▽
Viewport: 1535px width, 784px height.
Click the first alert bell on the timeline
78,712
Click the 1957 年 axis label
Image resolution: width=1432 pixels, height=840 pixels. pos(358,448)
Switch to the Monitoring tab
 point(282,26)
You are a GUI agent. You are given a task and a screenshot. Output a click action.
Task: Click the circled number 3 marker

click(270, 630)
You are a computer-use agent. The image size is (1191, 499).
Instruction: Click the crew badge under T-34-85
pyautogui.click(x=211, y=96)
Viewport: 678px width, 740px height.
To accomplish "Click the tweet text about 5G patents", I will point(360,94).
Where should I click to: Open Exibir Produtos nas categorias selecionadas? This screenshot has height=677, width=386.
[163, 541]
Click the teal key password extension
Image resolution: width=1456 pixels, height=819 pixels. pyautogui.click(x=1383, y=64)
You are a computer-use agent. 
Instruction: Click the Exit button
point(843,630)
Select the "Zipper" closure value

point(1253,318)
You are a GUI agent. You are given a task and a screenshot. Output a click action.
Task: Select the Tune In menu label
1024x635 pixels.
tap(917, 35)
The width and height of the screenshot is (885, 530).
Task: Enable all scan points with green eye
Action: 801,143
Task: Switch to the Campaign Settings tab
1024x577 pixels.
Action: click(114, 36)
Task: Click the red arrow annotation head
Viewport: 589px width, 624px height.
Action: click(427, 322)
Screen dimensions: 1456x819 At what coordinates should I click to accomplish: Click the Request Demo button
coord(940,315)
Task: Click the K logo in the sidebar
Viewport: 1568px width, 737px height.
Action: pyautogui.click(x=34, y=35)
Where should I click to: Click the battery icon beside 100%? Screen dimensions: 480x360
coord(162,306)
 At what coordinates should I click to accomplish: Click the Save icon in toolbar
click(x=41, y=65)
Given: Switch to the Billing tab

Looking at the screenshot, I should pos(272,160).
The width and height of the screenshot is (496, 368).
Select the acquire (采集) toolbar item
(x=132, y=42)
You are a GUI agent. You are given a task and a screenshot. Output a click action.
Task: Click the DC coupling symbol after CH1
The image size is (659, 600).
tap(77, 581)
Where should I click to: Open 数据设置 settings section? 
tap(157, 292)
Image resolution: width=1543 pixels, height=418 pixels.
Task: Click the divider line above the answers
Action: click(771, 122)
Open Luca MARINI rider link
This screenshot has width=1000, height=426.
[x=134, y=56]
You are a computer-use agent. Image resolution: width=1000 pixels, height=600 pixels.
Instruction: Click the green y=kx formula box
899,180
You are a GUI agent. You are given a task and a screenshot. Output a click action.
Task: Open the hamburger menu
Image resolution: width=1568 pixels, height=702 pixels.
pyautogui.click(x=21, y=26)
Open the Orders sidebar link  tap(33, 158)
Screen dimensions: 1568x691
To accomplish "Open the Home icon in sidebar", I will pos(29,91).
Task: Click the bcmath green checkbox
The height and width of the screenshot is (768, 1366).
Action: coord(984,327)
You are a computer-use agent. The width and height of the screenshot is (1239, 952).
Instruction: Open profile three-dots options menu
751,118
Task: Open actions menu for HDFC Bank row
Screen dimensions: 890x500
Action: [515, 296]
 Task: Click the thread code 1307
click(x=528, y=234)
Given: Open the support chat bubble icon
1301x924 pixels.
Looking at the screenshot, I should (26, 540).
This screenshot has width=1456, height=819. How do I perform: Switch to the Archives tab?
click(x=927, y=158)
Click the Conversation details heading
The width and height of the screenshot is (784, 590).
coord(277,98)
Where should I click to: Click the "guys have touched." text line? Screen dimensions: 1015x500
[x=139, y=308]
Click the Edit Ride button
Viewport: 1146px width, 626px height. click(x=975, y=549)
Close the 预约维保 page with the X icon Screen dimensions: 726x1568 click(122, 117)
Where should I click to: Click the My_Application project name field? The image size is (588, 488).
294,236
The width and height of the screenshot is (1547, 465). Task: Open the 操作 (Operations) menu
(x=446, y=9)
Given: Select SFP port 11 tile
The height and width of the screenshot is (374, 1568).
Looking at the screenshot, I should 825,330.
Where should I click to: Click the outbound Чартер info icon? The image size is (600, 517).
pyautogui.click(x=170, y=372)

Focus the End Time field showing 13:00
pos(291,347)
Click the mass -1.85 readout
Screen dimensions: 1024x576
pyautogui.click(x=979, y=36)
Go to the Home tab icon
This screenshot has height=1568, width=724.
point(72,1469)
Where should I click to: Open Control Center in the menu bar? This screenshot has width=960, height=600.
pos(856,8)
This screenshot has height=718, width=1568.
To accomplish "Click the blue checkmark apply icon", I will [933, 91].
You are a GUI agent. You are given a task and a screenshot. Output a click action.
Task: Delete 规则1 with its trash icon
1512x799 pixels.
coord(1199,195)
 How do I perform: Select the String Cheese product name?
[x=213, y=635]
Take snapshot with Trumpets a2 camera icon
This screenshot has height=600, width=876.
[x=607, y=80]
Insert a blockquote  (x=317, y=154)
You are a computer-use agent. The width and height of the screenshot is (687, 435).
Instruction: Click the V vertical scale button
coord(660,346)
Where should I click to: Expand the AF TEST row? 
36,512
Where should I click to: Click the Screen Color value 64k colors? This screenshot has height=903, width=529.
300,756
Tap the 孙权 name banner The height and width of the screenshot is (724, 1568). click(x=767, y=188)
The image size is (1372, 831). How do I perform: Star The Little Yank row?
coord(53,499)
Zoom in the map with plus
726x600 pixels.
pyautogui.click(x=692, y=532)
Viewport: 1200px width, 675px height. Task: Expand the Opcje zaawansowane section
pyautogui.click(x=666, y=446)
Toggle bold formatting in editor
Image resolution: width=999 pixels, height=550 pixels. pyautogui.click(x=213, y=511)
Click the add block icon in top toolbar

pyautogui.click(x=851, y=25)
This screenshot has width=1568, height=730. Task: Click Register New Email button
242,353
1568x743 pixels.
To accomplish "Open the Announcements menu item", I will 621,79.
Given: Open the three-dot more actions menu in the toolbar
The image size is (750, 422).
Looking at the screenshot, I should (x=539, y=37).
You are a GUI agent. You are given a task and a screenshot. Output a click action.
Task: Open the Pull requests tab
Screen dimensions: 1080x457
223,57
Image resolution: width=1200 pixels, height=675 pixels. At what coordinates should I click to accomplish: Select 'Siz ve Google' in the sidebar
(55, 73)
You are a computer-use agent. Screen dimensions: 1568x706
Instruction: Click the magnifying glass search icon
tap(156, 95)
△
* AIM OF THE TASK *
Rewrite all of the material above, putting "Command" wherever "Instruction" appears and leaving everything else as it is.

* ANSWER BELOW *
Viewport: 1535px width, 784px height.
Click the first alert bell on the timeline
78,712
Click the 1957 年 axis label
Image resolution: width=1432 pixels, height=840 pixels. pos(358,448)
Switch to the Monitoring tab
 point(282,26)
You are a GUI agent. You are given a task and a screenshot. Output a click action.
Task: Click the circled number 3 marker

click(270, 630)
You are a computer-use agent. The image size is (1191, 499).
Command: Click the crew badge under T-34-85
pyautogui.click(x=211, y=96)
Viewport: 678px width, 740px height.
To accomplish "Click the tweet text about 5G patents", I will point(360,94).
Where should I click to: Open Exibir Produtos nas categorias selecionadas? This screenshot has height=677, width=386.
[163, 541]
Click the teal key password extension
Image resolution: width=1456 pixels, height=819 pixels. pyautogui.click(x=1383, y=64)
You are a computer-use agent. 
Command: Click the Exit button
point(843,630)
Select the "Zipper" closure value

point(1253,318)
You are a GUI agent. You are given a task and a screenshot. Output a click action.
Task: Select the Tune In menu label
1024x635 pixels.
tap(917, 35)
The width and height of the screenshot is (885, 530).
Task: Enable all scan points with green eye
Action: 801,143
Task: Switch to the Campaign Settings tab
1024x577 pixels.
Action: click(114, 36)
Task: Click the red arrow annotation head
Viewport: 589px width, 624px height.
Action: click(427, 322)
Screen dimensions: 1456x819 At what coordinates should I click to accomplish: Click the Request Demo button
coord(940,315)
Task: Click the K logo in the sidebar
Viewport: 1568px width, 737px height.
Action: pyautogui.click(x=34, y=35)
Where should I click to: Click the battery icon beside 100%? Screen dimensions: 480x360
coord(162,306)
 At what coordinates should I click to accomplish: Click the Save icon in toolbar
click(x=41, y=65)
Given: Switch to the Billing tab

Looking at the screenshot, I should pos(272,160).
The width and height of the screenshot is (496, 368).
Select the acquire (采集) toolbar item
(x=132, y=42)
You are a GUI agent. You are given a task and a screenshot. Output a click action.
Task: Click the DC coupling symbol after CH1
The image size is (659, 600).
tap(77, 581)
Where should I click to: Open 数据设置 settings section? 
tap(157, 292)
Image resolution: width=1543 pixels, height=418 pixels.
Task: Click the divider line above the answers
Action: click(771, 122)
Open Luca MARINI rider link
This screenshot has width=1000, height=426.
[x=134, y=56]
You are a computer-use agent. Image resolution: width=1000 pixels, height=600 pixels.
Command: Click the green y=kx formula box
899,180
You are a GUI agent. You are given a task and a screenshot. Output a click action.
Task: Open the hamburger menu
Image resolution: width=1568 pixels, height=702 pixels.
pyautogui.click(x=21, y=26)
Open the Orders sidebar link  tap(33, 158)
Screen dimensions: 1568x691
To accomplish "Open the Home icon in sidebar", I will pos(29,91).
Task: Click the bcmath green checkbox
The height and width of the screenshot is (768, 1366).
Action: coord(984,327)
You are a computer-use agent. The width and height of the screenshot is (1239, 952).
Command: Open profile three-dots options menu
751,118
Task: Open actions menu for HDFC Bank row
Screen dimensions: 890x500
Action: [515, 296]
 Task: Click the thread code 1307
click(x=528, y=234)
Given: Open the support chat bubble icon
1301x924 pixels.
Looking at the screenshot, I should (26, 540).
This screenshot has width=1456, height=819. How do I perform: Switch to the Archives tab?
click(x=927, y=158)
Click the Conversation details heading
The width and height of the screenshot is (784, 590).
coord(277,98)
Where should I click to: Click the "guys have touched." text line? Screen dimensions: 1015x500
[x=139, y=308]
Click the Edit Ride button
Viewport: 1146px width, 626px height. click(x=975, y=549)
Close the 预约维保 page with the X icon Screen dimensions: 726x1568 click(122, 117)
Where should I click to: Click the My_Application project name field? The image size is (588, 488).
294,236
The width and height of the screenshot is (1547, 465). Task: Open the 操作 (Operations) menu
(x=446, y=9)
Given: Select SFP port 11 tile
The height and width of the screenshot is (374, 1568).
Looking at the screenshot, I should 825,330.
Where should I click to: Click the outbound Чартер info icon? The image size is (600, 517).
pyautogui.click(x=170, y=372)

Focus the End Time field showing 13:00
pos(291,347)
Click the mass -1.85 readout
Screen dimensions: 1024x576
pyautogui.click(x=979, y=36)
Go to the Home tab icon
This screenshot has height=1568, width=724.
point(72,1469)
Where should I click to: Open Control Center in the menu bar? This screenshot has width=960, height=600.
pos(856,8)
This screenshot has height=718, width=1568.
To accomplish "Click the blue checkmark apply icon", I will [933, 91].
You are a GUI agent. You are given a task and a screenshot. Output a click action.
Task: Delete 规则1 with its trash icon
1512x799 pixels.
coord(1199,195)
 How do I perform: Select the String Cheese product name?
[x=213, y=635]
Take snapshot with Trumpets a2 camera icon
This screenshot has height=600, width=876.
[x=607, y=80]
Insert a blockquote  (x=317, y=154)
You are a computer-use agent. The width and height of the screenshot is (687, 435).
Command: Click the V vertical scale button
coord(660,346)
Where should I click to: Expand the AF TEST row? 
36,512
Where should I click to: Click the Screen Color value 64k colors? This screenshot has height=903, width=529.
300,756
Tap the 孙权 name banner The height and width of the screenshot is (724, 1568). click(x=767, y=188)
The image size is (1372, 831). How do I perform: Star The Little Yank row?
coord(53,499)
Zoom in the map with plus
726x600 pixels.
pyautogui.click(x=692, y=532)
Viewport: 1200px width, 675px height. Task: Expand the Opcje zaawansowane section
pyautogui.click(x=666, y=446)
Toggle bold formatting in editor
Image resolution: width=999 pixels, height=550 pixels. pyautogui.click(x=213, y=511)
Click the add block icon in top toolbar

pyautogui.click(x=851, y=25)
This screenshot has width=1568, height=730. Task: Click Register New Email button
242,353
1568x743 pixels.
To accomplish "Open the Announcements menu item", I will 621,79.
Given: Open the three-dot more actions menu in the toolbar
The image size is (750, 422).
Looking at the screenshot, I should (x=539, y=37).
You are a GUI agent. You are given a task and a screenshot. Output a click action.
Task: Open the Pull requests tab
Screen dimensions: 1080x457
223,57
Image resolution: width=1200 pixels, height=675 pixels. At what coordinates should I click to accomplish: Select 'Siz ve Google' in the sidebar
(55, 73)
You are a computer-use agent. Screen dimensions: 1568x706
Command: Click the magnifying glass search icon
tap(156, 95)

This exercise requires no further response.